> **Given passage**:
* * * * *
One thing I will never be comfortable with is the ><<=>= being prefixed. The order messes with my mind. interesting because I don't have similar issues with division or subtraction, just lessthan/greaterthan
they all accept varargs though, you can't easily get that semantics w/o prefixed syntax
One trick I heard of is to mentally think of them as:
< are-the-following-ordered-from-least-to-greatest?
> are-the-following-ordered-from-greatest-to-least?
etcLike if you imagine the shape of the operator as a picture of the shape the “heights” of the quantities.
Crocodiles always eat the biggest number
@manutter51 That’s nice, so basically “ascending?” and “descending?” respectively I guess
Yeah, it’s the only way I can keep them straight, hat’s off to whoever came up with that.
I picture a little skier going either uphill < or downhill > on the top of the bracket and that helps me.
If I forget, I just mentally move the operator past the first argument and then it becomes clear to me.
* * * * *
> **Set of tasks**:
1. Based on the discussion of comparison operators above, decide whether each statement agrees with it. Answer yes or no for each, and quote the words that decide it. (a) One participant has the same trouble with division and subtraction. (b) The operators all accept varargs. (c) One participant pictures a skier on the top of the bracket.
2. According to the discussion of comparison operators above, why does the prefixed syntax make sense for these operators? Answer in one to three sentences.
3. Write the next message in the discussion of comparison operators above, following on from its last line.

(Item position entries)
* * * * *
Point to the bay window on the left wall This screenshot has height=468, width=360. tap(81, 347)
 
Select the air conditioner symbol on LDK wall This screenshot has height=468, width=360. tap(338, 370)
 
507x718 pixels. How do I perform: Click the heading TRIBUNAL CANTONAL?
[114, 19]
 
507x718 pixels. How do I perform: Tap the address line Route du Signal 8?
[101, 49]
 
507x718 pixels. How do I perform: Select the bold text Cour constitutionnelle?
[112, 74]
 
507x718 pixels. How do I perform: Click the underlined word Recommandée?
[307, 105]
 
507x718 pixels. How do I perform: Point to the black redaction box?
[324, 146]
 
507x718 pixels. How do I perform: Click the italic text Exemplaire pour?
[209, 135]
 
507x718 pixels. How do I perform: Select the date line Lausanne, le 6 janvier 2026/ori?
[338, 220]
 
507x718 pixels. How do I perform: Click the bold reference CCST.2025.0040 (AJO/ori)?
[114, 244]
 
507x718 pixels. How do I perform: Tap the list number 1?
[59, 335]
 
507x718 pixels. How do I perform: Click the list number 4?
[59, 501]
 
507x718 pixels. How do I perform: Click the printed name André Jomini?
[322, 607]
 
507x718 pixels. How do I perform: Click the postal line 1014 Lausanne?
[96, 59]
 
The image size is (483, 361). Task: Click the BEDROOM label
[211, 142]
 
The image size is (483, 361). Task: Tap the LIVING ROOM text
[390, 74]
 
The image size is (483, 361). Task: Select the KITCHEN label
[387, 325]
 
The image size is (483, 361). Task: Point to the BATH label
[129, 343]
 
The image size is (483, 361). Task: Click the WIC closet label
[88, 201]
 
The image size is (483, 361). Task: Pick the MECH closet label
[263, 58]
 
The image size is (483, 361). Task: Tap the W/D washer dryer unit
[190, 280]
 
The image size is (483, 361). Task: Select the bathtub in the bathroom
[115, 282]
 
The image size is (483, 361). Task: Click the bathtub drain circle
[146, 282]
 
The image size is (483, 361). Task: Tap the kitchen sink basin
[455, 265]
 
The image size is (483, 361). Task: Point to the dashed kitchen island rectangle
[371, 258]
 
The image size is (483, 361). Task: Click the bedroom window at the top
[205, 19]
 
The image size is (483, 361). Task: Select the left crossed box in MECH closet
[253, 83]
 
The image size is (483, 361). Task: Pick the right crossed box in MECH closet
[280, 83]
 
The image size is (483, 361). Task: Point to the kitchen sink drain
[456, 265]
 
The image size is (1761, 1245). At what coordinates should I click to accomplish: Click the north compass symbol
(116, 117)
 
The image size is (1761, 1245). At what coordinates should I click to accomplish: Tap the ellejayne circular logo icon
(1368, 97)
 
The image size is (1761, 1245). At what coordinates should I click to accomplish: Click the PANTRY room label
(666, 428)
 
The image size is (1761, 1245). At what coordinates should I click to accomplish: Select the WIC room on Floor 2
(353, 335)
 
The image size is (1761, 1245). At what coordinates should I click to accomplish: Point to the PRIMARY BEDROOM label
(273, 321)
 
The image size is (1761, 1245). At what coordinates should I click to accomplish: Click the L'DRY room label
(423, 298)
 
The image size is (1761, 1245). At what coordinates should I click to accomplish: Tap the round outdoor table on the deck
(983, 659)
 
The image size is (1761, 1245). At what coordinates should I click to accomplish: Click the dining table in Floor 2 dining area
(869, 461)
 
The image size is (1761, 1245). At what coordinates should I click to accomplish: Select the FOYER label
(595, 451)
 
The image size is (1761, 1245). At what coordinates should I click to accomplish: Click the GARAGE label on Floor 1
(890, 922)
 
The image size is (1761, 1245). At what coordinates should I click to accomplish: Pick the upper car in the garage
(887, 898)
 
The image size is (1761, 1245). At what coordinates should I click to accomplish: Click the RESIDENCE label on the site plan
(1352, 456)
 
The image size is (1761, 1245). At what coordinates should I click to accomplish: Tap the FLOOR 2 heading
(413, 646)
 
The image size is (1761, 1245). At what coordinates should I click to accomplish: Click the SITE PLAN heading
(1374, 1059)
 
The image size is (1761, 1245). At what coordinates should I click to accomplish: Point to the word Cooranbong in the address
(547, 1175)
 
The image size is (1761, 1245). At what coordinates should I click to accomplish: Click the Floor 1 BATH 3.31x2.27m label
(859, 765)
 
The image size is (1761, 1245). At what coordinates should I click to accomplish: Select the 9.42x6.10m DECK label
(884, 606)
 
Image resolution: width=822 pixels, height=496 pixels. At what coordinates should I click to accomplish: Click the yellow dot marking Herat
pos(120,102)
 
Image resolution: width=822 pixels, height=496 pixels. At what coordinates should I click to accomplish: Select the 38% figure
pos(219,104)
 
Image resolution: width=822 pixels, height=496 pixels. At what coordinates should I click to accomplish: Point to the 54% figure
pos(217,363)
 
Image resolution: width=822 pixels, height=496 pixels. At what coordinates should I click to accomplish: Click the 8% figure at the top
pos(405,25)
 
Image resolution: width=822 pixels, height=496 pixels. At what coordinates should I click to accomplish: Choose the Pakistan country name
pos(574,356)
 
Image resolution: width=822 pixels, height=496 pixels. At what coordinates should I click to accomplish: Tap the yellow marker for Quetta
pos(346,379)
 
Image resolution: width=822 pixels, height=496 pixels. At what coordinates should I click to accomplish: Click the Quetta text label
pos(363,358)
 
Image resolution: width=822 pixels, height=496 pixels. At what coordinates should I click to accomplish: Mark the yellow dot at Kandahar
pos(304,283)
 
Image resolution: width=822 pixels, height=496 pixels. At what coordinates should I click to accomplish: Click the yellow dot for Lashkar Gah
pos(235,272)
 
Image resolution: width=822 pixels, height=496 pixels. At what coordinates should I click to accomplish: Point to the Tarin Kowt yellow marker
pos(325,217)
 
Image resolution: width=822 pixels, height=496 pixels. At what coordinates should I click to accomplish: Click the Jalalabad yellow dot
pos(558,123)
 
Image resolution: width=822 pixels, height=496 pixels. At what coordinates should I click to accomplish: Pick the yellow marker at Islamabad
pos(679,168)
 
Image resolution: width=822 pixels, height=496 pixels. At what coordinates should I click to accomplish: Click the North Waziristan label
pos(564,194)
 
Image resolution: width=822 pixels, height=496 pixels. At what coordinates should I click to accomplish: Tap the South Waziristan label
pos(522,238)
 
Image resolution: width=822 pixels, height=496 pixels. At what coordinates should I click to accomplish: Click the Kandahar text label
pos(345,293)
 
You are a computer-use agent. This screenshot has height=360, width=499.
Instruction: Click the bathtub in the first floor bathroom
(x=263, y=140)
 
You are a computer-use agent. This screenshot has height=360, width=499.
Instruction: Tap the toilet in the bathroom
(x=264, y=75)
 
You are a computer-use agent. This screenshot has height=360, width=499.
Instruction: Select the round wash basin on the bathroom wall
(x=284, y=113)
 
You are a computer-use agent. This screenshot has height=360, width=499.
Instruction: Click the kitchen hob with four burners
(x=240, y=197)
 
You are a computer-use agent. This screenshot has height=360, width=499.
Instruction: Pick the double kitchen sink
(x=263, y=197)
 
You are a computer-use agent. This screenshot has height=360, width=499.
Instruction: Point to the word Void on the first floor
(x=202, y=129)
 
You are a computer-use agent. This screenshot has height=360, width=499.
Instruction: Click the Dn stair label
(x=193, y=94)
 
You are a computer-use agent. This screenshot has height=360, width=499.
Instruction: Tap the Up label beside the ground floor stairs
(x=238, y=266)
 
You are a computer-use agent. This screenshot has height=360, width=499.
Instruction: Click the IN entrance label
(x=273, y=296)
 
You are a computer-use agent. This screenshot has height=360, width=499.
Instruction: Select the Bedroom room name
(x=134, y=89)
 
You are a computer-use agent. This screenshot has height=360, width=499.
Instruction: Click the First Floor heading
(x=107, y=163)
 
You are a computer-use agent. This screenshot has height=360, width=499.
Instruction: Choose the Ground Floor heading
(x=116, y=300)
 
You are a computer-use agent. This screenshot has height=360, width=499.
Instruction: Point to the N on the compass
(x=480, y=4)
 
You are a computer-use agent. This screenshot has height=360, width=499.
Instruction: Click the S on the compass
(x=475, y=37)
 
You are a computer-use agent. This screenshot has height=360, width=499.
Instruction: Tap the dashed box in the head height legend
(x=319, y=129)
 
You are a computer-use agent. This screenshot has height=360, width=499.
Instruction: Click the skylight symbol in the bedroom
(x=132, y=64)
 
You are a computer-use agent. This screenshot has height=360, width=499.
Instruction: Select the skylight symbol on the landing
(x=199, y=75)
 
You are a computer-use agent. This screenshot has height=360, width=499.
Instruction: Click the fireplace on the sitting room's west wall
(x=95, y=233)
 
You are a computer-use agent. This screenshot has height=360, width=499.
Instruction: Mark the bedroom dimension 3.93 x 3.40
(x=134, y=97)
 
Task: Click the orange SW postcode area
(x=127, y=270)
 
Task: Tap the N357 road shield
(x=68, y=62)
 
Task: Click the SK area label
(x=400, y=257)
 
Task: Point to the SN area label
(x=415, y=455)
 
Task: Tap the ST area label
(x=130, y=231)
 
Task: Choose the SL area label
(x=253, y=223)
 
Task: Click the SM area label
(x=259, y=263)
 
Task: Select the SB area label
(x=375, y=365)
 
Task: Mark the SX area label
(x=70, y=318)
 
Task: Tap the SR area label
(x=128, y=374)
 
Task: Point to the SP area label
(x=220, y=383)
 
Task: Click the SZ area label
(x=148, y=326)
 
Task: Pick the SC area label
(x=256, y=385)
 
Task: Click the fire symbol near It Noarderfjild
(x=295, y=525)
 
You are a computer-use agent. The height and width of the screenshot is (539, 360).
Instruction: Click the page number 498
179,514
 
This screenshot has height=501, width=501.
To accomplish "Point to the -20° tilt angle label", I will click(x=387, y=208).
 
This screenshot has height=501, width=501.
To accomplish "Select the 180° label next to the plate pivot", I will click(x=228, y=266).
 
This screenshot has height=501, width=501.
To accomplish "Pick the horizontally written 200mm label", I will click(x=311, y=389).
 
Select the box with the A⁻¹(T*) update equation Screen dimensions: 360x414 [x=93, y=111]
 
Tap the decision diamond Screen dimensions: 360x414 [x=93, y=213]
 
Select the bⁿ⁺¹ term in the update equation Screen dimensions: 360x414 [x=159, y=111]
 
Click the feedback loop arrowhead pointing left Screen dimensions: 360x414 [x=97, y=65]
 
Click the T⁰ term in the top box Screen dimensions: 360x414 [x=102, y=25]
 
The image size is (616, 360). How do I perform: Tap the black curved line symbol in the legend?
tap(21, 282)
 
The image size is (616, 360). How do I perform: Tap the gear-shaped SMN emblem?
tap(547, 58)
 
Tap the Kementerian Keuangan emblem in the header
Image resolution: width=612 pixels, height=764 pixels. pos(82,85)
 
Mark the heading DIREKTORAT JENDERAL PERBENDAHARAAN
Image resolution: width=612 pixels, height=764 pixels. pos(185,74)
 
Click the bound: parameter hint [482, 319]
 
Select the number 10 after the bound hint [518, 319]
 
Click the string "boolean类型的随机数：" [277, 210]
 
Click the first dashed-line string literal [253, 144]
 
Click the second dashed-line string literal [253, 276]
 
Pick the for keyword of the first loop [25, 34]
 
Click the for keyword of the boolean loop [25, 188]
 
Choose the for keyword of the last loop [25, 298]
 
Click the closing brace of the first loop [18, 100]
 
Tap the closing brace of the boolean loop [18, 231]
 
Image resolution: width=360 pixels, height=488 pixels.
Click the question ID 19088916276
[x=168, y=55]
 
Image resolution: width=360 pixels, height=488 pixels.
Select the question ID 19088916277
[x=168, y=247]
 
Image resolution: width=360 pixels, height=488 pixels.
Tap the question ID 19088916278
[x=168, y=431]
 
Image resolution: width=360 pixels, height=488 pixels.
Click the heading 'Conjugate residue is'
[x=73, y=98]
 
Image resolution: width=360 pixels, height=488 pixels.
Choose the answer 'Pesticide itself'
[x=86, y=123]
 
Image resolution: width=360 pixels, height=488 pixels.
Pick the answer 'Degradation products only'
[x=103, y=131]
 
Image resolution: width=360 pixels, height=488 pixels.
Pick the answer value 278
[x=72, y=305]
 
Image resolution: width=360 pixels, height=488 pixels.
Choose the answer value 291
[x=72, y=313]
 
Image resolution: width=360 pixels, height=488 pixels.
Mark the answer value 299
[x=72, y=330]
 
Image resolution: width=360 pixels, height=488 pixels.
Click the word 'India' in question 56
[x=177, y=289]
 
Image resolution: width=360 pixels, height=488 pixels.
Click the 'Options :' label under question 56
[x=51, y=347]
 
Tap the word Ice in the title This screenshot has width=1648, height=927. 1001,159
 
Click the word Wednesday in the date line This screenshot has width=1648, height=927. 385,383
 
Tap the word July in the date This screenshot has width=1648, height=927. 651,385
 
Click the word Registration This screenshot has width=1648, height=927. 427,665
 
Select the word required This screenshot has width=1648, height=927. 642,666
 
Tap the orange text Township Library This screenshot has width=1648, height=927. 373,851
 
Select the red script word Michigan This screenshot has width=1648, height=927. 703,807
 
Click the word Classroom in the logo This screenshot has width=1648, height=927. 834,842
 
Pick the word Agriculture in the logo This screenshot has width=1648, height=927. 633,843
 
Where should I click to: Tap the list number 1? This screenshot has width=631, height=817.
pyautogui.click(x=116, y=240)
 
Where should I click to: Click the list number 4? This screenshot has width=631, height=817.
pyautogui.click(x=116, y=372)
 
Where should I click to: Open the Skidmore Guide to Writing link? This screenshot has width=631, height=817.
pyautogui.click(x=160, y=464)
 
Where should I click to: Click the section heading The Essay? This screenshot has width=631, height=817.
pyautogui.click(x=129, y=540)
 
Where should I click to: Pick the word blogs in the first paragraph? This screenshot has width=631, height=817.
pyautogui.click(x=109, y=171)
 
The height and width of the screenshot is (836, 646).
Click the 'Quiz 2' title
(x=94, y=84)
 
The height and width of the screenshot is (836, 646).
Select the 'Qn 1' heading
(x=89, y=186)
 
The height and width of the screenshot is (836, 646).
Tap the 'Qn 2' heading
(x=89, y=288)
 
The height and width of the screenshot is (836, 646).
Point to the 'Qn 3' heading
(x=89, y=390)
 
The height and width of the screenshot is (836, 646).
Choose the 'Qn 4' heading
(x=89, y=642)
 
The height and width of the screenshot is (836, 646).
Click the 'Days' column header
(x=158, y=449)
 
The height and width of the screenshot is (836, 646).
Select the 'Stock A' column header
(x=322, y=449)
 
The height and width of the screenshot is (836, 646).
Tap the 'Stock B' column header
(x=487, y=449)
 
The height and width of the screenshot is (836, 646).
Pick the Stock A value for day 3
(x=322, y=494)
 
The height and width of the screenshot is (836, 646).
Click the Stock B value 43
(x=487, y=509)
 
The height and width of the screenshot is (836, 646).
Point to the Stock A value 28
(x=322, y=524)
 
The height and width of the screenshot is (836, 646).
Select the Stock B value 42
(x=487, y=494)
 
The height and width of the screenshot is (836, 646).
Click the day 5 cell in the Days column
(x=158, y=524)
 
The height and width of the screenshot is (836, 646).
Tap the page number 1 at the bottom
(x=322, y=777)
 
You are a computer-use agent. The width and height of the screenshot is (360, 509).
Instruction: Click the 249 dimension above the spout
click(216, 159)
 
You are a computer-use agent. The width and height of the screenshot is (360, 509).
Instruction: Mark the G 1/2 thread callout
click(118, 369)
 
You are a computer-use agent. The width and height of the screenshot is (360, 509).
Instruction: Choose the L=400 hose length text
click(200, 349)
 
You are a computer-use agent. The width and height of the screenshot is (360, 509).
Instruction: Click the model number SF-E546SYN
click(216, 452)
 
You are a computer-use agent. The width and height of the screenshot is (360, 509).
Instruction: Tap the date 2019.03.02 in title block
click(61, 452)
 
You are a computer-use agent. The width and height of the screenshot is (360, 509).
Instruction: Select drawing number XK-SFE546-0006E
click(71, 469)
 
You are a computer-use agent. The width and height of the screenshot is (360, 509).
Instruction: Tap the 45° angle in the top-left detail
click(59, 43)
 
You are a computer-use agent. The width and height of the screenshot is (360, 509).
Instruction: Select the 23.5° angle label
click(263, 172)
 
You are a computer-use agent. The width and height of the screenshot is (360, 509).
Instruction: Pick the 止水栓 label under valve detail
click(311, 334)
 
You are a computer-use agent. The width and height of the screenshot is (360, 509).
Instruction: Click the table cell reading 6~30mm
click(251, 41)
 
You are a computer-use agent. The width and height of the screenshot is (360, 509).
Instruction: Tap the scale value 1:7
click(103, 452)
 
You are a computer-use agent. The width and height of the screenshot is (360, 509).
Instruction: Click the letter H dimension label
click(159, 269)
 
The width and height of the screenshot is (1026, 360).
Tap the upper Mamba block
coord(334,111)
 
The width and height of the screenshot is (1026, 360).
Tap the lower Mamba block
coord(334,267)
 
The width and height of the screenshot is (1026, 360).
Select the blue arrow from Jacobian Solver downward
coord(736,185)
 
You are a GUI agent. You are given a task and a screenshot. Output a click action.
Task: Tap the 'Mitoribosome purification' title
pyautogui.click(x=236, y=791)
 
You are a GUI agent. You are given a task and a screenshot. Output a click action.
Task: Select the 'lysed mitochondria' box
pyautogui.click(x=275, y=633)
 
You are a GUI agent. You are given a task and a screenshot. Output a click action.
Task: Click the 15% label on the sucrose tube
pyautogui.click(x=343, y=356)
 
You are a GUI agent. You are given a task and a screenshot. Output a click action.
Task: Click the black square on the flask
* * * * *
> **Expected results**:
1.
(a) No: "I don't have similar issues with division or subtraction"
(b) Yes: "they all accept varargs though"
(c) Yes: "I picture a little skier going either uphill < or downhill > on the top of the bracket"

2. The operators all accept varargs. That behavior can't easily be achieved without prefixed syntax.

3.
lol, that's exactly what i do too 🙂
I like how this community (Rich) has turned "hammock" into a verb 😄 https://clojurians.slack.com/archives/C03S1KBA2/p1601648356409300
Just noodling in my brain now
How would I deploy a service that does its work on the filesystem in an environment where the filesystem if often destroyed
and is it worth the trouble
Maybe use something like https://aws.amazon.com/efs/ if the perf characteristics are sufficient for you
you can mount EFS into a Lambda now
Hey there peeps! Not sure on which channel to ask but do you write scripts in Clojure or some other lisp dialect? I want to write a script to sync my home directory with some directory on external HDD using rsync or similar tool. But also I want to exclude some files and directories. I know I can write a simple bash script but I want to explore other possibilities and I want to have fun. 😄
I have not used it myself, but you might want to check out babashka https://github.com/borkdude/babashka. Also there is a #babashka channel here. If you have a system with a JVM installed, and the Clojure CLI tools, you can also write a single-file Clojure/JVM program like this: https://github.com/jafingerhut/dotfiles/blob/master/bin/clj-check-added-metadata. (only the first few lines of that file are necessary to adapt for another script -- I do not currently have a shorter example that uses that approach)
that's really neat! so it invokes clojure on the command-line...
This looks interesting. Thanks.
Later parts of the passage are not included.